Mme Vallero, ancienne journaliste vedette de la télévision colombienne, a révélé dans une interview à la chaîne de télévision privée RCN que les narcos contrôlaient, dans les années 1980-90, 60% du Congrès et que leur soutiens politiques sont encore puissants aujourd'hui.
"La classe politique reçoit depuis plus de 20 ans l'argent du trafic de drogue au nom duquel on assassine ce peuple avec plus de trois millions de personnes déplacées qui ne récupéreront jamais leurs biens et ne seront jamais indemnisées", affirme Mme Vallejo.
Commentant l'actuel procès du député libéral Alberto Santofimio, accusé d'être le mandataire de l'assassinat du dirigeant Luis Carlos Galan (1989), Mme Vallejo est formelle: "l'homme est un assassin".
"La seule chose qu'il n'ait pas faite, c'est d'appuyer sur la gâchette", poursuit-elle affirmant avoir entendu à 17 reprises Alberto Santofimio demander à Pablo Escobar d'assassiner Galan, grand favori aux élections présidentielles de 1990.

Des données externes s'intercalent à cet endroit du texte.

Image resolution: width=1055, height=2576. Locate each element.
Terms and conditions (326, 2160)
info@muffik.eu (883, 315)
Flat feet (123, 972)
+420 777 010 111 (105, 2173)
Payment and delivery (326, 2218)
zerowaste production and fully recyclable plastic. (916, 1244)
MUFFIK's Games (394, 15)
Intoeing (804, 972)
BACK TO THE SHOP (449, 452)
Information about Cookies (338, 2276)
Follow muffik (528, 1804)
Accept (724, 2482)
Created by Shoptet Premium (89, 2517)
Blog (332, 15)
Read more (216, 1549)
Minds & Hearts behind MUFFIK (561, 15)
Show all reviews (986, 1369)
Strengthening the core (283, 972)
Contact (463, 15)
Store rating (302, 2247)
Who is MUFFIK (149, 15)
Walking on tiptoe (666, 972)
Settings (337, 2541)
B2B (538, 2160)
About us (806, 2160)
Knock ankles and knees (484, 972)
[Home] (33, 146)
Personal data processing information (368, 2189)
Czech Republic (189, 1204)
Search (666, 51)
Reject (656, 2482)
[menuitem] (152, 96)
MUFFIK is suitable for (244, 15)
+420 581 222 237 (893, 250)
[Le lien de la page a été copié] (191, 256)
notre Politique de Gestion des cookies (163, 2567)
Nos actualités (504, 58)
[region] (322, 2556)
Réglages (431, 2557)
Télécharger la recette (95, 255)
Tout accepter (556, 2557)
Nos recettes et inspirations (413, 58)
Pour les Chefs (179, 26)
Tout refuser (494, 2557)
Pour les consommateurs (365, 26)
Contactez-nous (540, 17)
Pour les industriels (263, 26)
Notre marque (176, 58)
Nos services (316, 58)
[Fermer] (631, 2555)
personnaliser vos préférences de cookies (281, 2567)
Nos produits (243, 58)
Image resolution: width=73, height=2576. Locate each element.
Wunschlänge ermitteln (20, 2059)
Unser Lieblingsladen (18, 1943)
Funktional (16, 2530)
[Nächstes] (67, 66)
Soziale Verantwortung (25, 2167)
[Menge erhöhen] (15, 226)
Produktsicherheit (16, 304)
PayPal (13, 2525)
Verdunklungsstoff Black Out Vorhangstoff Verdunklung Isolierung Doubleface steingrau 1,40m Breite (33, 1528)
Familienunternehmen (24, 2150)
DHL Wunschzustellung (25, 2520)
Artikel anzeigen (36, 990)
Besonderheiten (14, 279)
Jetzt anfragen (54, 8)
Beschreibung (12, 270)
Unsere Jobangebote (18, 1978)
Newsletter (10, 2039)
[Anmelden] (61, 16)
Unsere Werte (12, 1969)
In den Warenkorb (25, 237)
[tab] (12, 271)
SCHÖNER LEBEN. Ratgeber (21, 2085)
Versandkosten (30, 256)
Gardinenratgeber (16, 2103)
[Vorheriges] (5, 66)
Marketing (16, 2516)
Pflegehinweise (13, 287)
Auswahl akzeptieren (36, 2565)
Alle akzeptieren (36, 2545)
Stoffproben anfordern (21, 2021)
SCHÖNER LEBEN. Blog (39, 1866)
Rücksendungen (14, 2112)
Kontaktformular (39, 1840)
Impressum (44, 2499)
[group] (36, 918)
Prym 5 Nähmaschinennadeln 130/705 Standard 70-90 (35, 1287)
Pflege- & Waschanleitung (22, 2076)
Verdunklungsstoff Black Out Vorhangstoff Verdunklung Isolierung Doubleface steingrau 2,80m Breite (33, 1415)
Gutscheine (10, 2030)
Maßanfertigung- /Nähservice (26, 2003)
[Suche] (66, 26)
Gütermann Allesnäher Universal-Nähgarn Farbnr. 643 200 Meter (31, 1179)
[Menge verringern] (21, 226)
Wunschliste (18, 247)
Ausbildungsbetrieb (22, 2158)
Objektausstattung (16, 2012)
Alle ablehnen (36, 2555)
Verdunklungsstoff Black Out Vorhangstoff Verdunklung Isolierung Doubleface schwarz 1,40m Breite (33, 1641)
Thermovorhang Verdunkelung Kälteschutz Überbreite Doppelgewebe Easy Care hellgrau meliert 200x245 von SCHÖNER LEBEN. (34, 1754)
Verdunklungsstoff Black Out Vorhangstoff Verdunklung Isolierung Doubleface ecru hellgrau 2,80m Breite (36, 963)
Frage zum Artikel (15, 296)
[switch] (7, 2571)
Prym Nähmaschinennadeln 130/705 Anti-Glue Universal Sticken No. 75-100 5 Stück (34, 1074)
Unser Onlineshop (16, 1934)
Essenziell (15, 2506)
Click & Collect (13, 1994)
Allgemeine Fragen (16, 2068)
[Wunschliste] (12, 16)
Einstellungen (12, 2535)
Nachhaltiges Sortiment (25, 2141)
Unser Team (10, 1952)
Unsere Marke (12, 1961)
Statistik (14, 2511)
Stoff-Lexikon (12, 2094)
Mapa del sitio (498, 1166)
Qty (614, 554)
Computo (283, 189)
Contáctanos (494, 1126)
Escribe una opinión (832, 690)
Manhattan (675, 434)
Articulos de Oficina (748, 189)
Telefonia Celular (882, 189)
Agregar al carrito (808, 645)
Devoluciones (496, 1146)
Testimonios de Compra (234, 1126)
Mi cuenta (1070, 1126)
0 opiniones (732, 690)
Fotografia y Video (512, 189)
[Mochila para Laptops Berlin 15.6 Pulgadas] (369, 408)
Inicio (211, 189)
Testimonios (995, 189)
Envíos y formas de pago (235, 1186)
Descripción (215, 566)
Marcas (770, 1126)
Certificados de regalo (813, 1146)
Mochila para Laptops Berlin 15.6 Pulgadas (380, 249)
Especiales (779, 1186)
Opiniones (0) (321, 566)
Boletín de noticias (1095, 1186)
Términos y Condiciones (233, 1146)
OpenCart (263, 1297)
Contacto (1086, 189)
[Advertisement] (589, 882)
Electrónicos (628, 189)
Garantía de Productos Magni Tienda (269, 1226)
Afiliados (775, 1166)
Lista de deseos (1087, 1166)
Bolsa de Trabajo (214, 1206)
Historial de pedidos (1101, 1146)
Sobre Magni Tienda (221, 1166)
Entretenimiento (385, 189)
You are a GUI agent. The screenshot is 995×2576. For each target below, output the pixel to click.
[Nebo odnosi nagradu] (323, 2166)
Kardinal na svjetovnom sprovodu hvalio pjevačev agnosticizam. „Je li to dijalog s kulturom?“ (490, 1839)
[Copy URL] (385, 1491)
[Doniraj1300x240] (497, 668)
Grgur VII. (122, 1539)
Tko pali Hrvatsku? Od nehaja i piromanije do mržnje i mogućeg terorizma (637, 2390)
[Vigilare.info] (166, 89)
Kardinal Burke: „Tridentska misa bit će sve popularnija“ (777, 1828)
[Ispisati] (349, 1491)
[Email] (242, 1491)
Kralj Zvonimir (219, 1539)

Mme Vallejo accuse également deux anciens présidents colombiens d'avoir bénéficié des mannes des grands cartels de la drogue, dont Ernesto Samper, interdit de séjour aux Etats Unis pour ses liens présumés avec les narcos et pressenti récemment par l'actuel gouvernement pour occuper l'ambassade de Colombie en France.
Un avion de l'ambassade US a été affrété la semaine dernière pour que Mme Vallejo puisse témoigner devant la justice américaine. En Colombie, le procureur général refuse de prendre en compte ses accusations très précises dans le procès de Santofimio, invoquant des difficultés juridiques.
Mme Vallejo qui a décidé après 25 ans de silence de révéler dans un livre les liens entre l'Etat colombien et les narcotrafiquants, séjourne pour l'instant aux Etats-Unis car, dit-elle, "ma vie est désormais en danger".